There are countless empirical observations that support the notion that “improvement = more complexity”.
Take Graphics Processing Units (GPUs), for example. One of the earliest GPUs was the NVIDIA GeForce 256, which the company marketed as “the world’s first GPU“. At the time of this writing, the most advanced NVIDIA GPU is the RTX 3090.
The RTX 3090 is packed with some incredibly advanced features. Compared to the GeForce 256, the RTX 3090 is infinitely more complex, specifically because of its heavy use of AI and its cutting-edge infrastructure.
So, this naturally leads to the question of “is an investment strategy today bound to be more complex tomorrow?” Not necessarily.
Remember that an investment strategy is simply the actions you plan on taking to help you reach your investment goals – that’s really are there is to it.
Investors need to get rid of the notion that complexity is the outcome of improvement because that isn’t true at all when it comes to investing. Sometimes, cutting down on inefficiencies and reducing complexity is a sign of progress.
Let’s say one of your current strategies involves you looking at a minimum of 30 prospective investments in a specific industry in hopes of finding at least one to pursue. However, your recent experience has demonstrated that you don’t need to exceed 15 prospects before finding one worth investigating further.
So, you re-adjust the number of prospects you analyze down to 15. By reducing your workload, you still end up achieving your desired outcome.
Or imagine that one of your strategies is to invest in a minimum of at least ten different industries. However, you find that of the ten industries you currently have money in, only four are posting superior returns, while the other six aren’t really contributing to your portfolio.
It would only make sense to divest from the six laggards and focus on the four standouts.
Improving an investment strategy doesn’t mean you need to add more layers. Sometimes, cutting down is more effective than building up.
Complexity Does Not Mean Increased Efficacy
No matter what your specific investment strategies are, at the end of the day all that matters is that they work.
You can spend all the time you want crafting intricately designed strategies, but none of that effort will matter if these strategies don’t help you advance towards your investment goals.
Just because you add more complexity to a strategy doesn’t necessarily mean it will work better than its previous, simpler version. In fact, because your strategy has so many elements to it, it may be more prone to error – it’s very difficult to keep track of several parts all at once and to pinpoint a specific source of error.
In engineering, one of the things you want to avoid is overdesigning something. Not only does overdesign result in significantly higher costs, but the expected outcome may not justify the amount of time, effort, money, and energy put into this over-the-top design.
Is a cutting-edge distillation column or reactor truly necessary if simpler versions still get the job done in a safe, efficient, and economical manner? A skilled engineer knows increased complexity is sometimes unavoidable, but will do everything they can to avoid adding more complexity if they don’t need to.

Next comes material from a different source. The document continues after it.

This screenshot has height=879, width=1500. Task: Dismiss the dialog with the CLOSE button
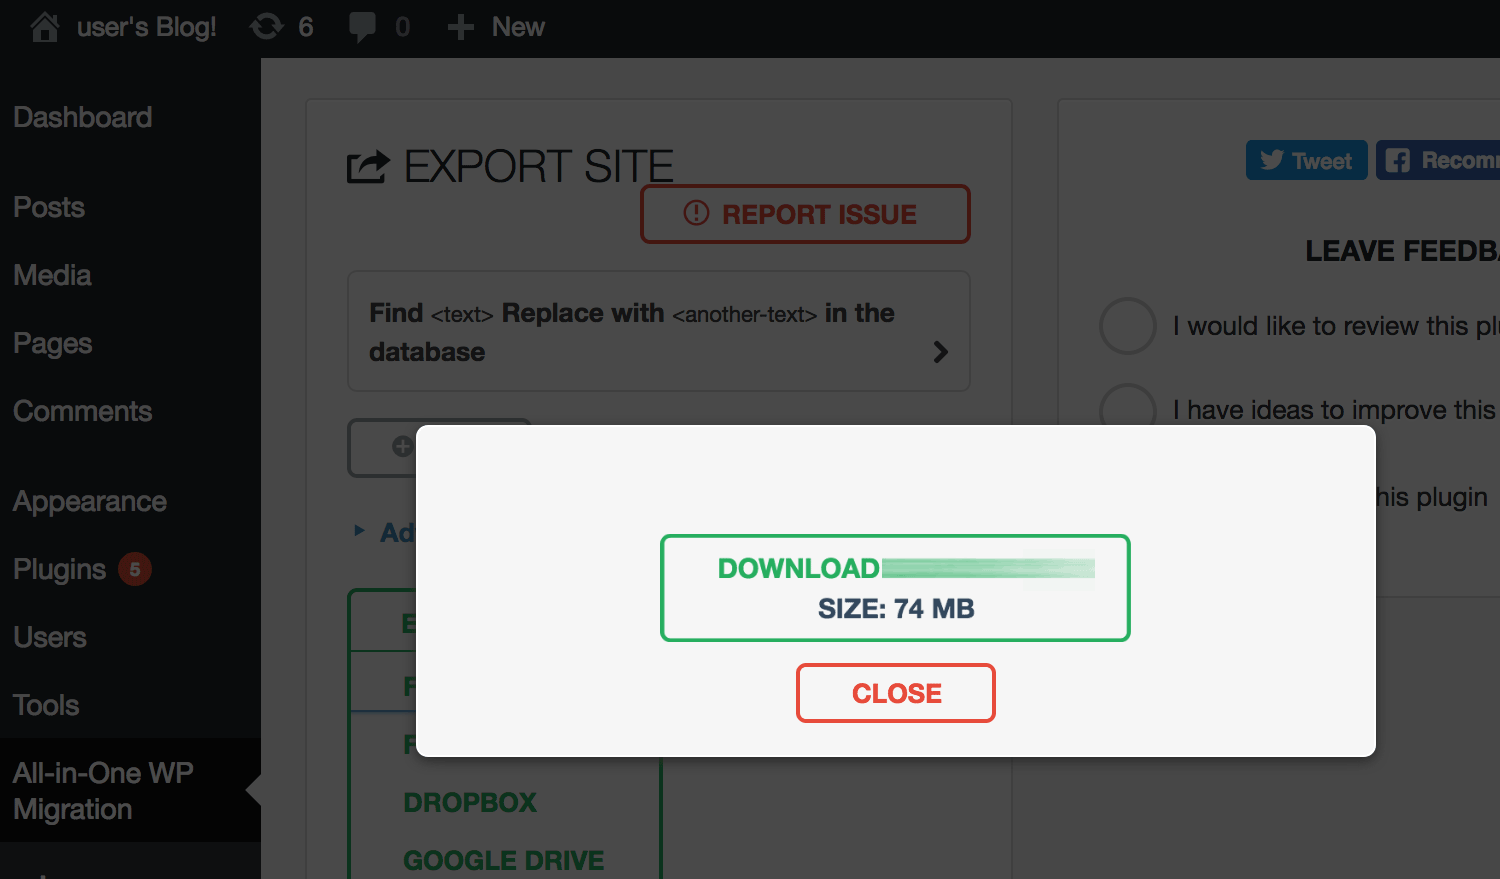[x=895, y=692]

If a simple investment strategy works, and there’s no compelling reason to dramatically change it, then don’t. There are other, less stressful ways to waste your time than complicating an investment strategy that doesn’t need to be changed.
Before you plan on adding more layers of complexity to your investment strategies, ask yourself if what you’re doing will result in a more effective strategy – if your answer to this question is “no”, then you’re simply wasting your time.
Wrapping Up
The purpose of an investment strategy is simple – they are the specific actions an investor intends on taking to help them reach their investment goals.
Your investment strategies will no doubt change over time, but does that mean they will naturally grow more complex? Not necessarily. Complexity isn’t always a sign of progress, and this is especially true in investing.
Sometimes, cutting down on inefficiencies and reducing layers of complexity are more effective ways to improve a strategy.
At the end of the day, all that matters is that your investment strategies work, no matter how simple or complex they are.